7, Maryland is first in the conference in punt return average. Why has that unit been so dynamic this season?
Lomonico: Punt returner Will Likely makes plays at corner, and he makes plays returning punts too. The diminutive Florida native is just a force, plain and simple. You’re not going to see him put up blazing times in the 40-yard dash, but he’s so quick and slippery, he can slip through small windows and make people miss in the open field. Moreover, he has very good downfield acceleration and can turn on the afterburners once he gets free. The blockers deserve credit as well, and their ability to spring Likely is a direct result of head coach Randy Edsall’s emphasis on special teams.
8, It’s still early, but how do you think Maryland is adapting to the Big Ten? What have been some of the biggest challenges?

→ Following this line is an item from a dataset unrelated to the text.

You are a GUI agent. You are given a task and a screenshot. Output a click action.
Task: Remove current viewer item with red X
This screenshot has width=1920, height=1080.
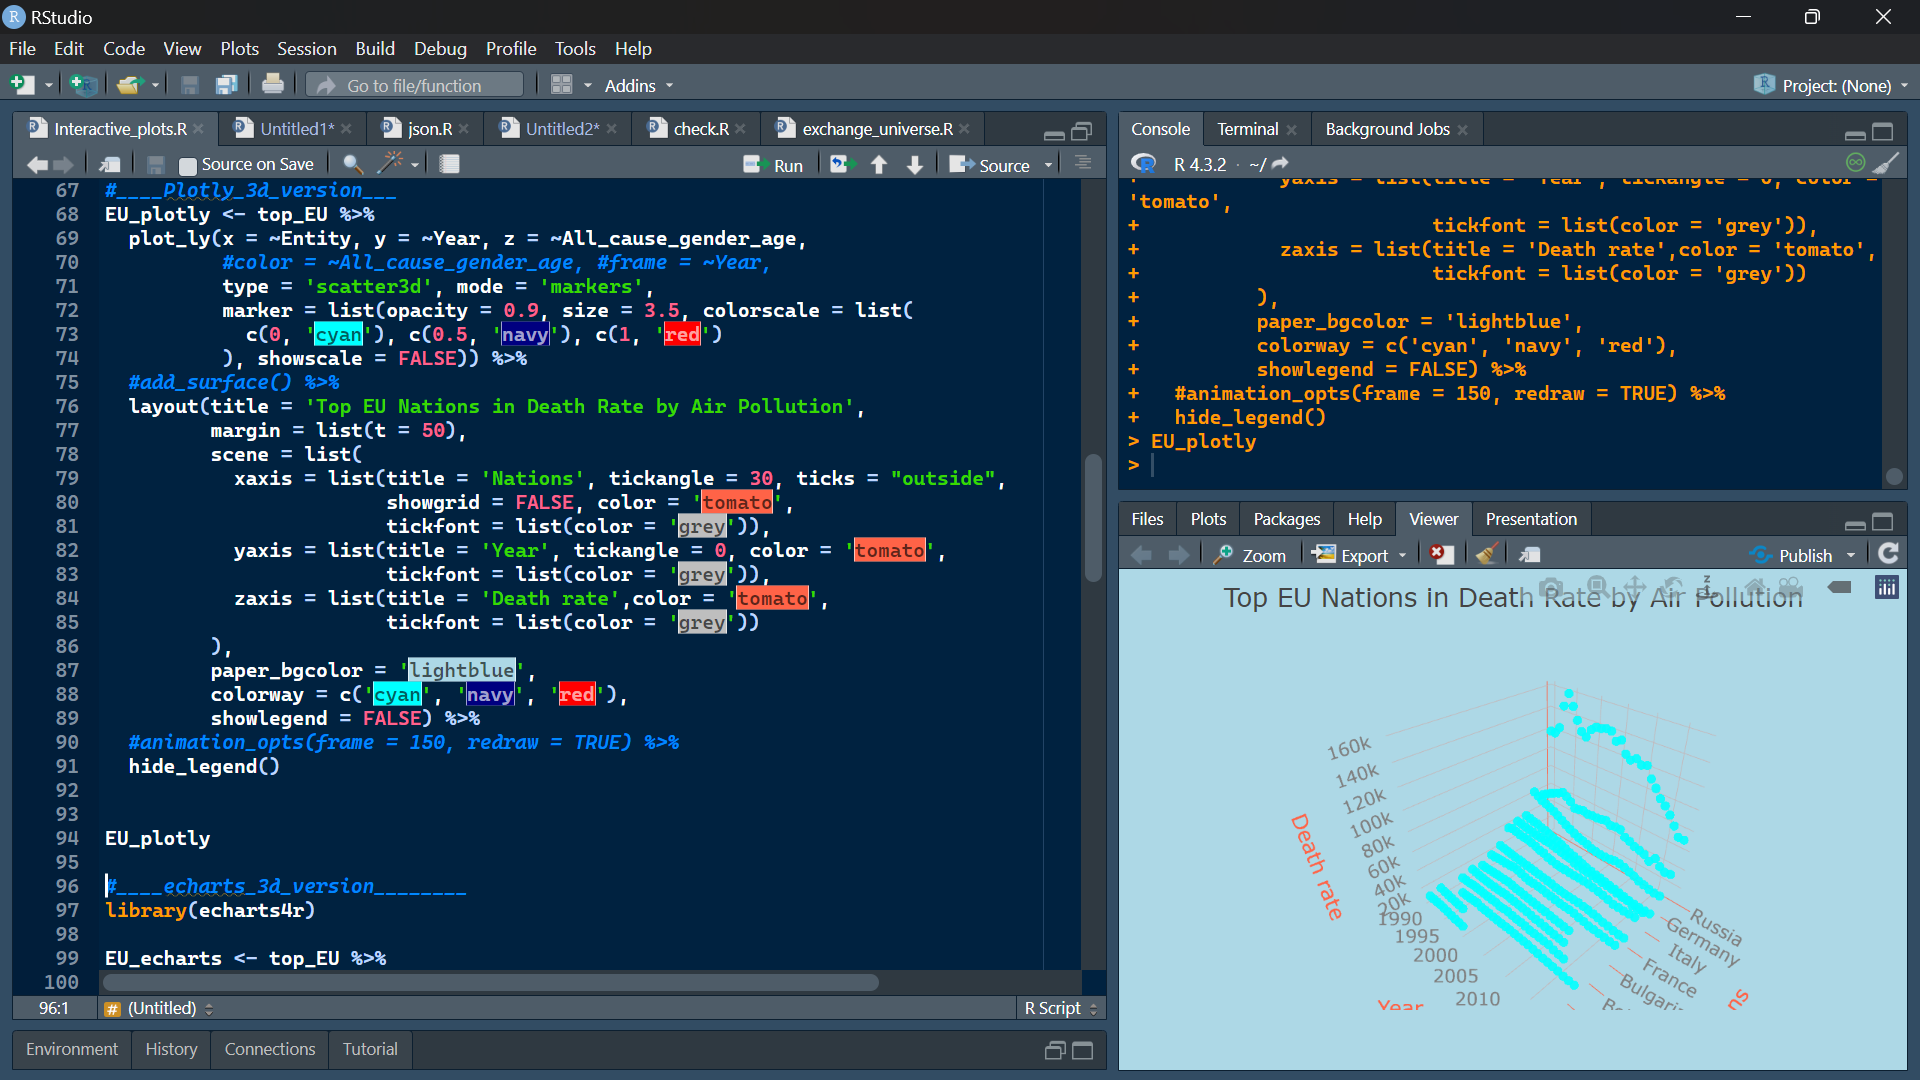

Lomonico: To tell you the truth, the Big Ten hasn’t been all that different from the ACC thus far. The personnel and philosophies are different, but both conferences seem to have their share of top-notch, national contenders, as well as a few bottom feeders working to get back to respectability. Maryland, which was a mid-level ACC team, looks to be a mid-level Big Ten team from what we’ve seen so far.
The main challenge is clearly going to be developing depth, especially up front. Teams like Ohio State clearly have more bodies to rotate through on the offensive and defensive lines, and that takes its toll on a team like Maryland that only goes seven deep on the O-line and four or five deep on the D-line.
9, Where do you think the Terps have the edge over the Badgers? Where do you Wisconsin has the edge?
Lomonico: Maryland probably has more team speed, specifically on offense, than Wisconsin. The Badgers don’t seem to have many playmakers at receiver, whereas the Terps have three or four wideouts who can make defenses pay.
Wisconsin looks to have an edge in a few key areas, however, namely in the trenches. Wisconsin may not be as deep on the O-line as in past years, but the Badgers have five returning starters and still have more bodies rotating through than UMD. Their running backs, with 1,000-yard rusher Melvin Gordon shouldering the load and a potent Corey Clement as the No. 2, have a distinct advantage over Maryland’s backfield, which is averaging less than 4.0 yards per carry.
Defensively, Wisconsin ranks among the nation’s best in most major statistical categories, so the Badgers figure to have an edge there as well. The Terps have some talent on that side of the ball, but it looks like Wisconsin has been more consistent thus far. If Maryland plays to its potential, and enters the game healthy, the defenses could be a wash, but at first blush you have to give the Badgers an edge.
10, What is the one thing Maryland needs to do well in order to win Saturday? Prediction?
Lomonico: The Terps have to control the clock by establishing the running game and not turning the ball over. The offensive line has to step up its game and open wide enough holes for Brandon Ross and Wes Brown to grind out tough yards inside. Moreover, quarterback C.J. Brown has to open things up by running the zone read, while connecting on his short to intermediate throws, which will allow UMD’s playmakers a chance to make something happen. If the Terps can move the ball and keep the ball out of Melvin Gordon’s hands, they could make a game of it. Of course, that’s asking a lot of a Terps offense that has been up and down all season. Prediction: Wisconsin 34, Maryland 17.